Phase 3: He’s in the bath. Not sitting, but not screaming either. (baby steps) He cries a little as we play with the cups in my feeble attempt to console him (aka: distract him from the horror that’s in store).
Now, to all the parents with “typical” children who are thinking of helpful tips: YES! I’ve tried EVERYTHING! Here’s the list in case you don’t believe me:
bath crayons, changing bathrooms, showers instead of baths, bubble baths, colorful bath bombs, music, bath finger paint, bath toys, watching tv in the bathroom, candy and treats, an inflatable bathtub in the real bathtub, practicing with no water, using a protective bath hat, essential oils, bathing with clothes on, playing in the tub like it’s a ball pit, I could go on…

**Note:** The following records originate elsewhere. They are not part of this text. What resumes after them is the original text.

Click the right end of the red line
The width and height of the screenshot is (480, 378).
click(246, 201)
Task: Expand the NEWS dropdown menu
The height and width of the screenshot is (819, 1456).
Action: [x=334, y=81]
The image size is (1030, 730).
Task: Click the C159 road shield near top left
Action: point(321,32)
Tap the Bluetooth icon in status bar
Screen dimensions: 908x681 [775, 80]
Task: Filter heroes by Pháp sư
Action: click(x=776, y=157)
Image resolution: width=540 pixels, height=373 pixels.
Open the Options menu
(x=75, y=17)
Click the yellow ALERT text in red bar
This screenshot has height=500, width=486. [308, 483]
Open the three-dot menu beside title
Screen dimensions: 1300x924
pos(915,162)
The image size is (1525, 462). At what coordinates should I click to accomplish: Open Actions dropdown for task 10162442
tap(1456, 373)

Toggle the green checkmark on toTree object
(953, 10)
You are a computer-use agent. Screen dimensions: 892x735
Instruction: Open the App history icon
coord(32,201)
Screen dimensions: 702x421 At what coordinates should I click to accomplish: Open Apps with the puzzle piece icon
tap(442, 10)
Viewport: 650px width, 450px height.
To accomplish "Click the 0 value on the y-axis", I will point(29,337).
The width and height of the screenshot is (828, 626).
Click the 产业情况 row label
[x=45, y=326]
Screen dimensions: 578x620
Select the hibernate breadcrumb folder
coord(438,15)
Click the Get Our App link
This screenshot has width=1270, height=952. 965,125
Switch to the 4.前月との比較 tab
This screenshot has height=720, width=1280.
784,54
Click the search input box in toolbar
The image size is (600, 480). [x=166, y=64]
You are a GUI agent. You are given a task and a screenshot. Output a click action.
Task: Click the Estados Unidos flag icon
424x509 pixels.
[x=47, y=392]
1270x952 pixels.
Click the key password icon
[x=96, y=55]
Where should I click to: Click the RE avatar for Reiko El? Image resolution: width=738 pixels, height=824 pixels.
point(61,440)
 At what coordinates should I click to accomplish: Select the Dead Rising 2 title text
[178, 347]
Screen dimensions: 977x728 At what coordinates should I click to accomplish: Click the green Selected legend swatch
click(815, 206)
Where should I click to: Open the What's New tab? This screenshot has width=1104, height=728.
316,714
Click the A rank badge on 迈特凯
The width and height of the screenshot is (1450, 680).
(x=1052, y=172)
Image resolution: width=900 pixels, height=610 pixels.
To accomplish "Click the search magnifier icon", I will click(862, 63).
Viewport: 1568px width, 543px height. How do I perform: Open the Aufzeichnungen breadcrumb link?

On to Phase 4. This is where the real terror begins – washing his hair. It seriously sounds like I’m performing an exorcism in the bathroom. The meltdown is in full effect.
I fear that, at any moment, I’ll hear a knock at the door… An officer, child protective services, a concerned neighbor… It hasn’t happened yet, but I’m ready with my speech when it does.
I mean, can we get a bath-time support group going, or what?
Of course, this is a venting/humorous article. Sometimes I laugh to keep myself from crying. But the fact is, no matter how hard bath time is for me, it’s even harder for my kiddo.
Phase 5 is recovery. We’re done with the bath. I wrap him in a towel and we rock. He doesn’t even look at me for a good 5 minutes. I’ve hurt him. I’ve scared him. I’ve made him do something that he doesn’t deem safe.
Can you imagine being so terrified of something, and having to do it over and over again?
As I’ve gotten older, I’ve become afraid of heights. I never had this fear growing up. Even if I’m inside a building, I can’t look down without feeling like I’m going to pass out. Even when I KNOW I’m safe, my fear is stronger than my logic.
That’s how my son feels about taking a bath. And I make sure I remind myself of that every time we start. It’s not his fault the bath is scary. He loves the water in every other scenario. I’m sure he wants to play with the bath toys like his twin brother, but his fear won’t let him.
Autism doesn’t play fair. And I need to show my kiddo that I’m on his team, no matter what. So I take a breath, and try my best to stay positive and reassuring… hoping he will conquer his fear soon.